ちなみに、通常運転条件は、例えば、酸素利用率を所定の値(例えば50%)に設定して、酸素含有ガス通流経路における酸素含有ガスの通流方向を一定に維持した状態で、セルにおける酸素極側の面に沿って酸素含有ガスを通流させ、且つ、水素利用率を所定の値(例えば80%)に設定して、水素含有ガス通流経路における水素含有ガスの通流方向を一定に維持した状態で、燃料極側の面に沿って水素含有ガスを通流させるように、定める。

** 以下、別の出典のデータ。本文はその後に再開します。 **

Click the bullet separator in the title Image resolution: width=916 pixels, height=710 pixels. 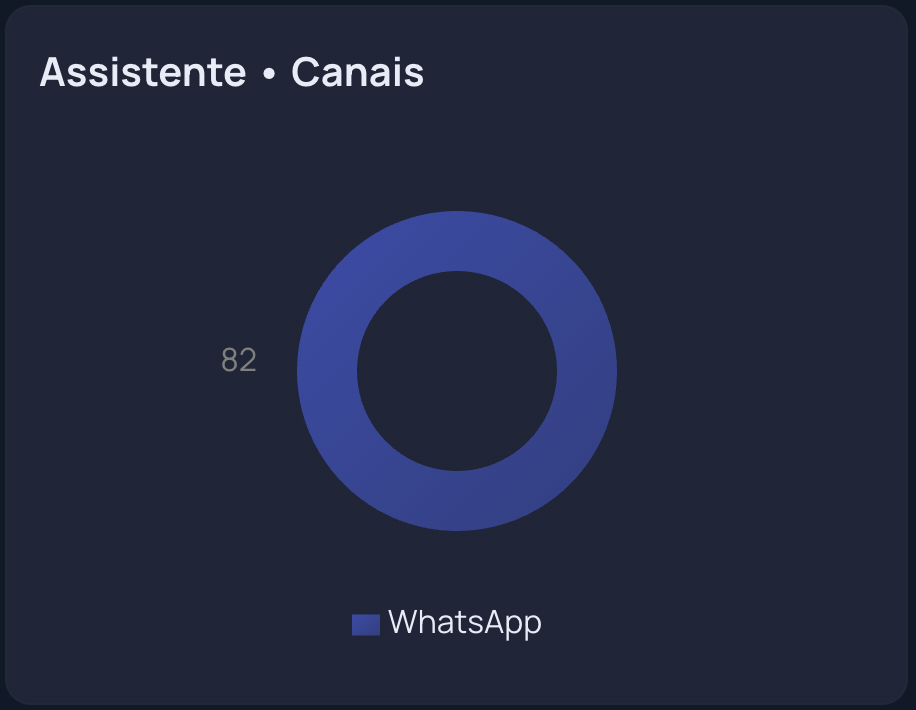click(x=268, y=75)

つまり、通常運転では、セルにおいて不均一な電流密度分布が略一定に生じる状態で運転されるので、セルにおいて電流密度が高くて濡れ易い部分が生じる。
通常運転条件と濡れ回復用運転条件とで、酸素極に対する酸素含有ガスの供給状態を異ならせるための具体例としては、例えば、酸素含有ガス通流経路における酸素含有ガスの通流方向を反転させる例があり、又、通常運転条件と濡れ回復用運転条件とで、燃料極に対する水素含有ガスの供給状態を異ならせるための具体例としては、例えば、水素含有ガス通流経路における水素含有ガスの通流方向を反転させる例があり、これらの例はいずれも、電流密度が高くて水分生成量が多かった部分を、電流密度が低くなって水分生成量が少なくなるようにして、濡れを軽減することになる。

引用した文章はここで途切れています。